Assignment:
Provide only the number of lines below that hold "screenshot".

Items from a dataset
◇ ◇ ◇ ◇ ◇

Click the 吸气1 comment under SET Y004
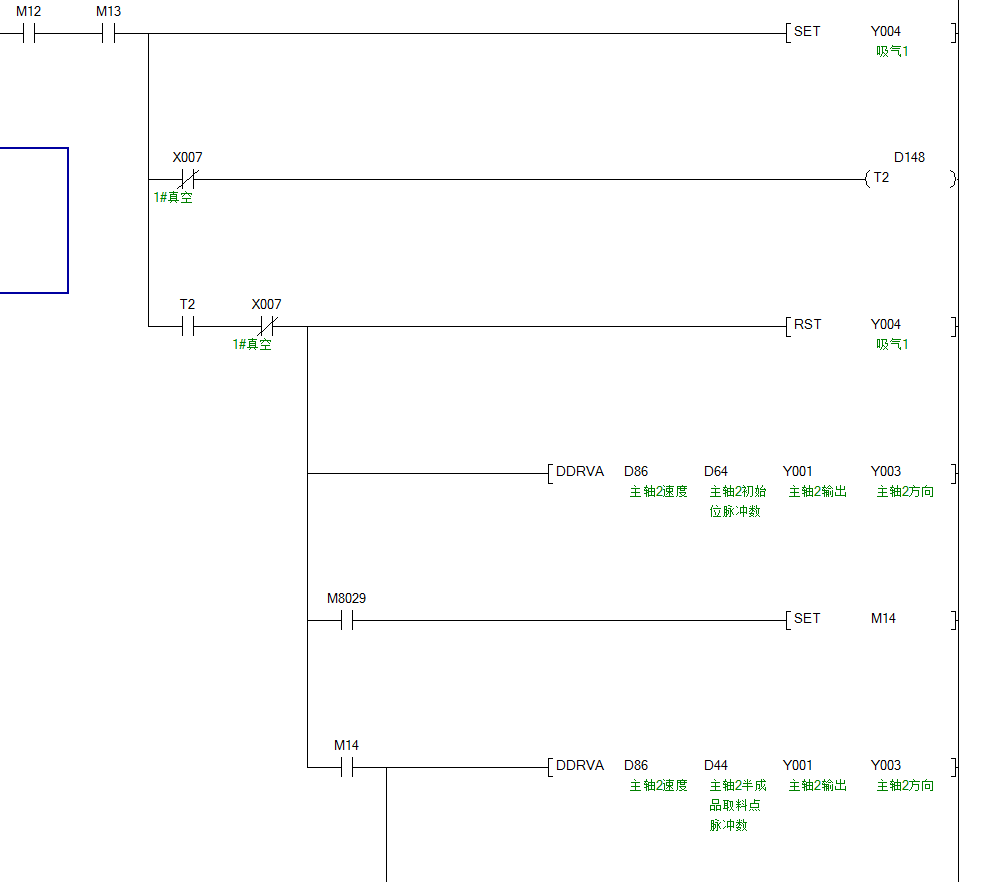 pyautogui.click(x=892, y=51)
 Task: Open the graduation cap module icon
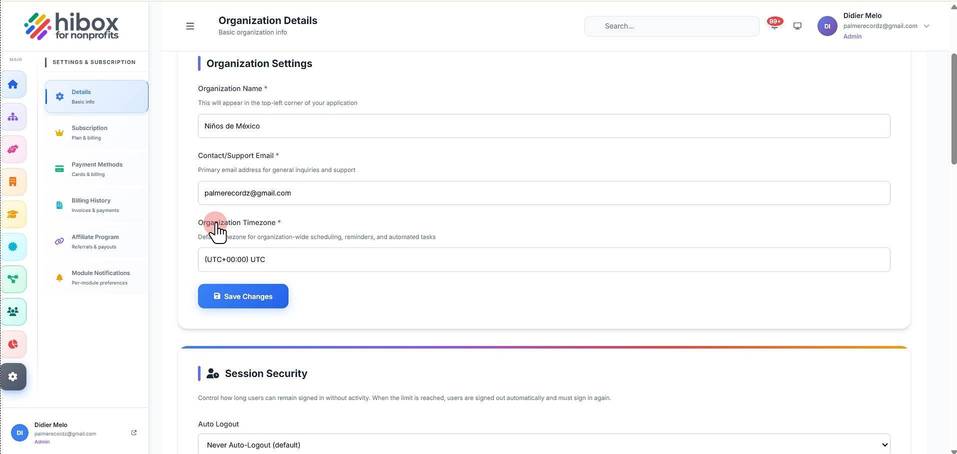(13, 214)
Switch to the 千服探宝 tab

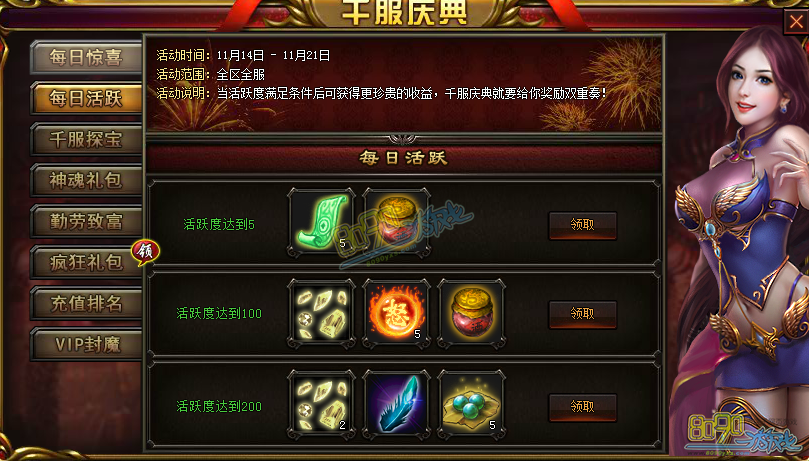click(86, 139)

◇ ◇ ◇ ◇ ◇

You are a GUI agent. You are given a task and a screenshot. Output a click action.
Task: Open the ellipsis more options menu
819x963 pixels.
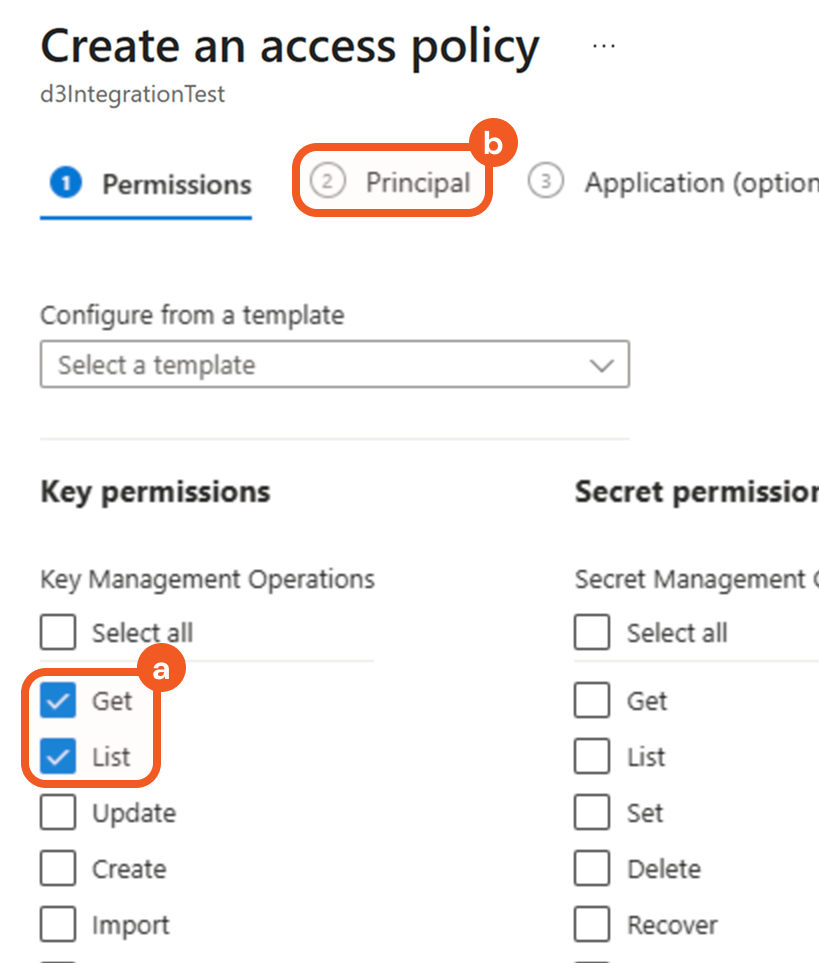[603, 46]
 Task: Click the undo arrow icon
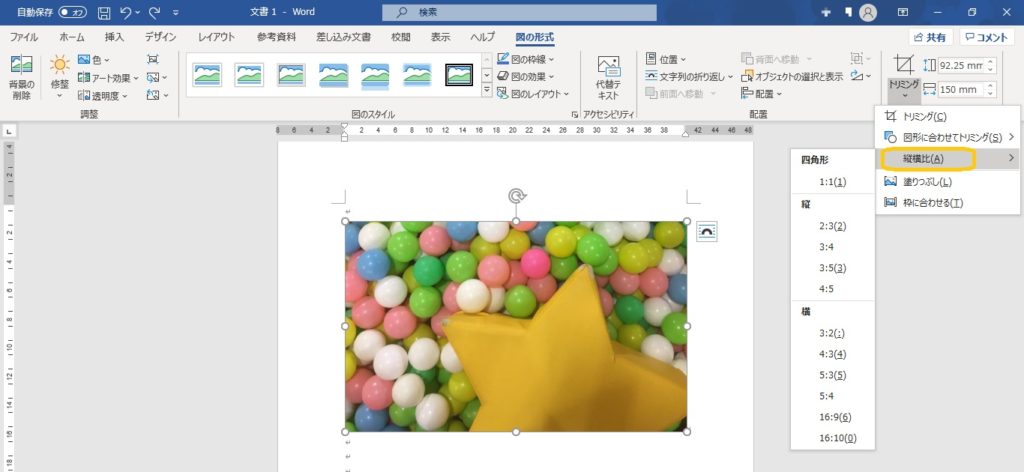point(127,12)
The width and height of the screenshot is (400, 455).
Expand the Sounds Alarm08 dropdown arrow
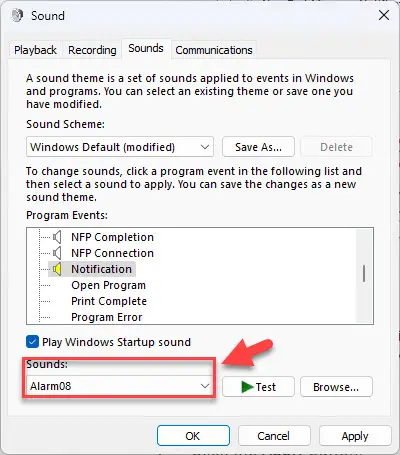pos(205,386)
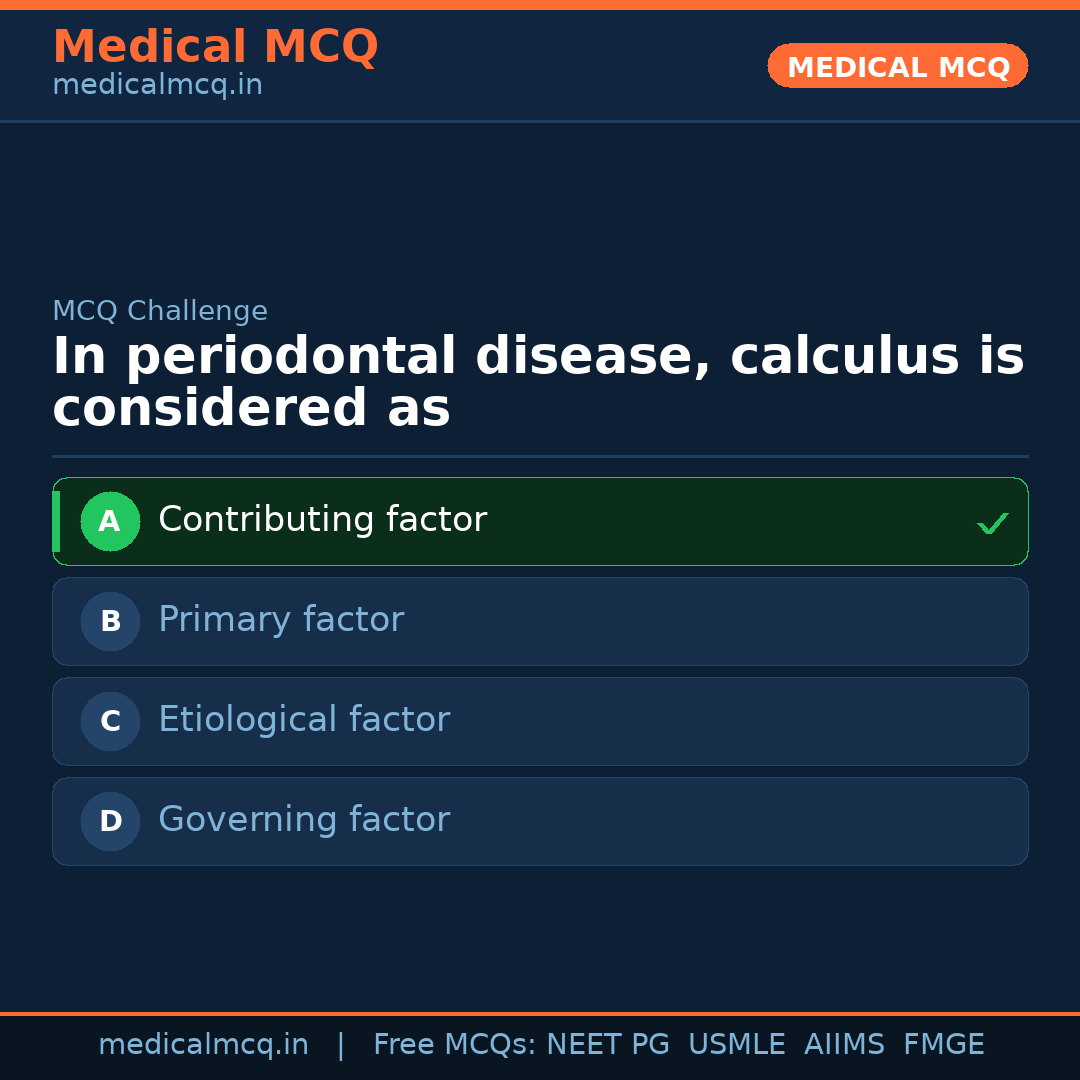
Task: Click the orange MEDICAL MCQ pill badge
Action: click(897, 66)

◇ ◇ ◇ ◇ ◇

Result of the exercise:
2